Repeat the entries word for word, starting with the line that contains "Task: Click the protected mode lock icon" and going on through the line that contains "click(819, 213)", and leave the pictures out of your answer.
⟨
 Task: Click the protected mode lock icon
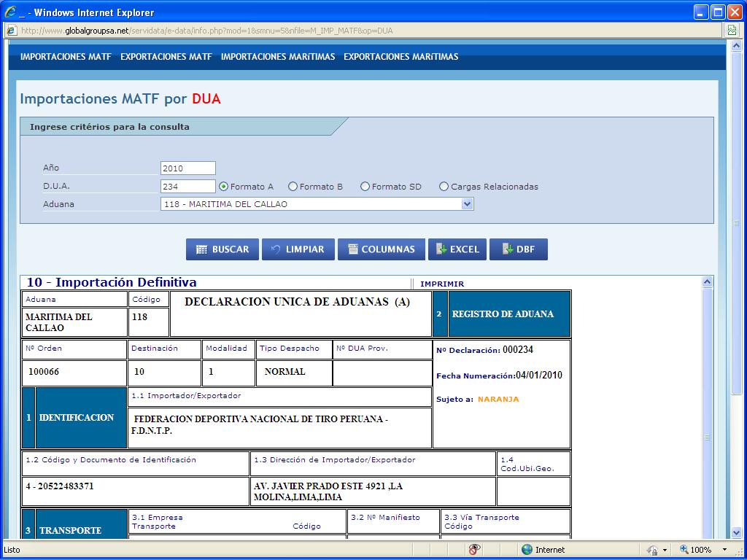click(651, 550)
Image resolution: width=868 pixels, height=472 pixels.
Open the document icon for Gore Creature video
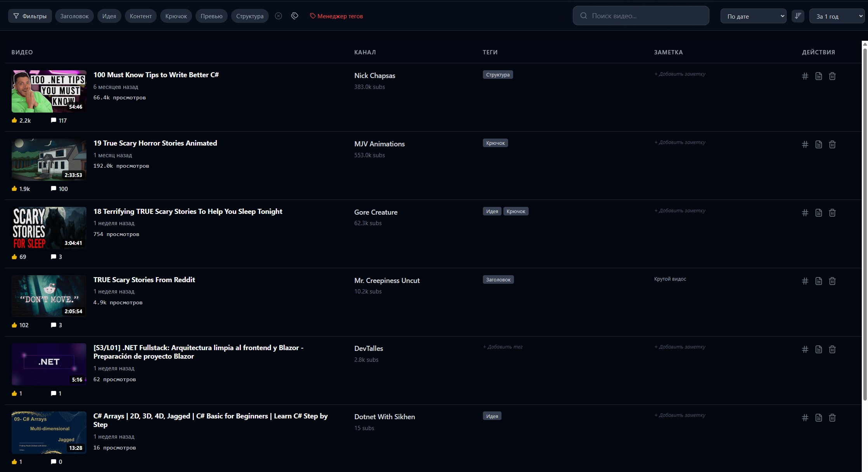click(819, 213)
⟩
⟨
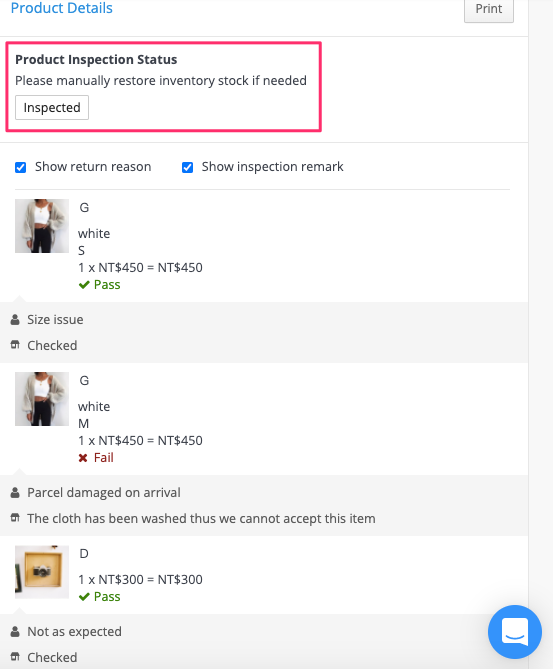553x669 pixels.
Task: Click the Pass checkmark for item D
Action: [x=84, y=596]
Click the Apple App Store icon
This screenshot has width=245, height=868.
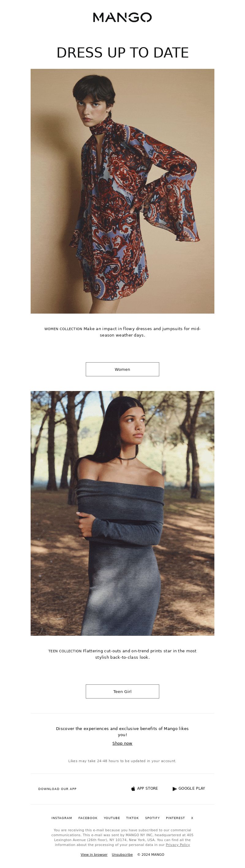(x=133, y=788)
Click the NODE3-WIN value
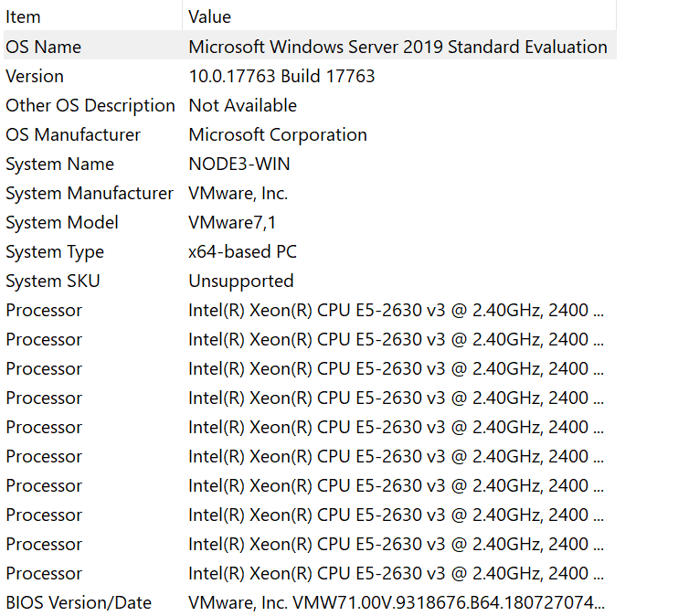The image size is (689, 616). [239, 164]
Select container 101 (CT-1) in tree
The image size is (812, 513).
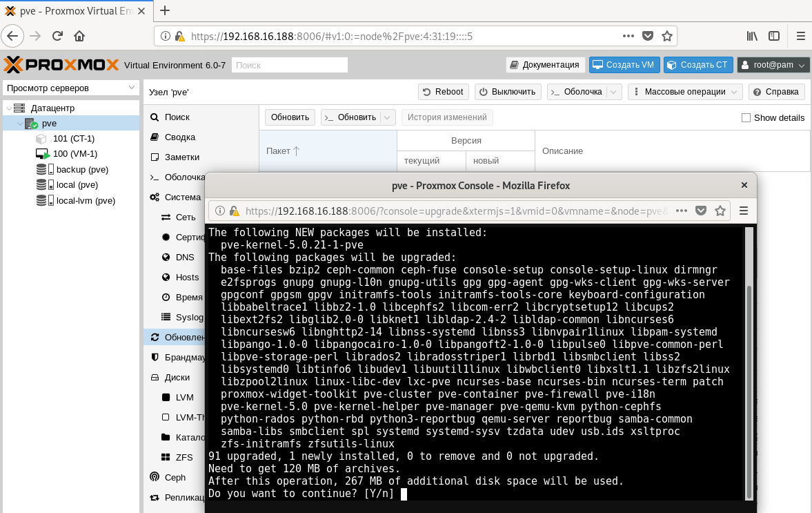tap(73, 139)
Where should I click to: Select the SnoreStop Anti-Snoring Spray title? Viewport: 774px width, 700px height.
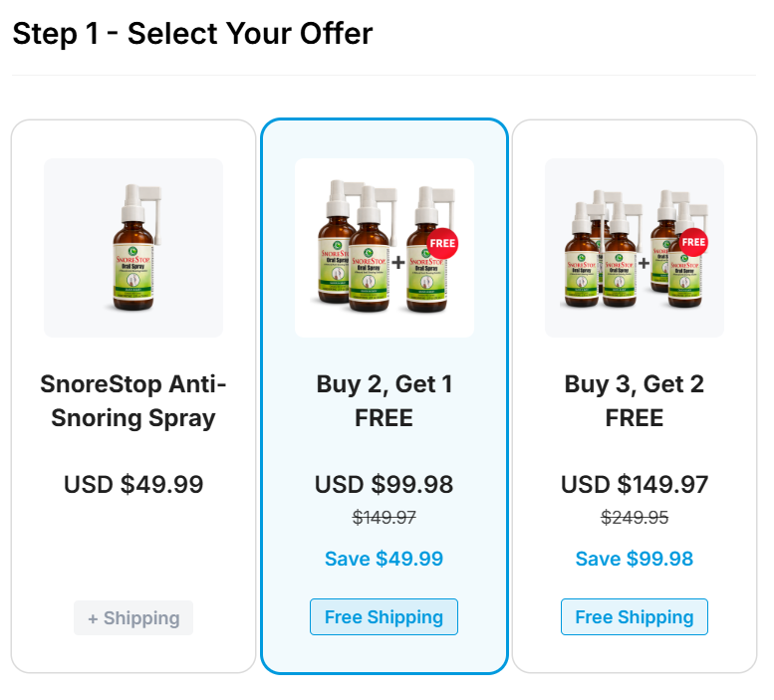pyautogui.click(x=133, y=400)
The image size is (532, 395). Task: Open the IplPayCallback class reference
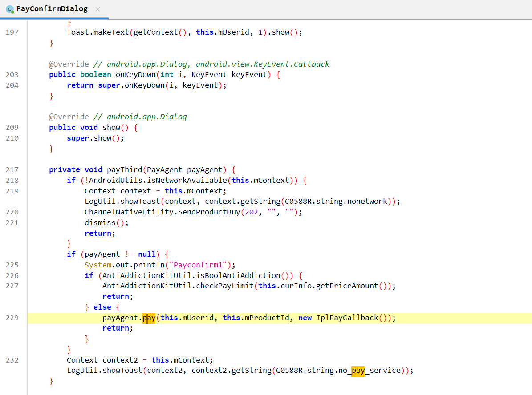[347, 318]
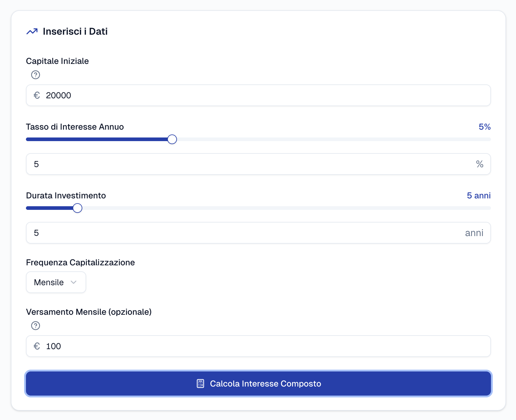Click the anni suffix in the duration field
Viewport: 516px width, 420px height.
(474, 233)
⟩
⟨
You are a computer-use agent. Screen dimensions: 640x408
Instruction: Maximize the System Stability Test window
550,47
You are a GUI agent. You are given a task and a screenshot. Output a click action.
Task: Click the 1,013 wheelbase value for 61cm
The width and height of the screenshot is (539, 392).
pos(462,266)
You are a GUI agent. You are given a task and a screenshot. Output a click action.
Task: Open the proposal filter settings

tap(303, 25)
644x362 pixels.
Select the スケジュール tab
⟩
■ SOLUTION BELOW
 Task: Click the protected mode lock icon
click(651, 550)
Image resolution: width=868 pixels, height=472 pixels.
Open the document icon for Gore Creature video
click(819, 213)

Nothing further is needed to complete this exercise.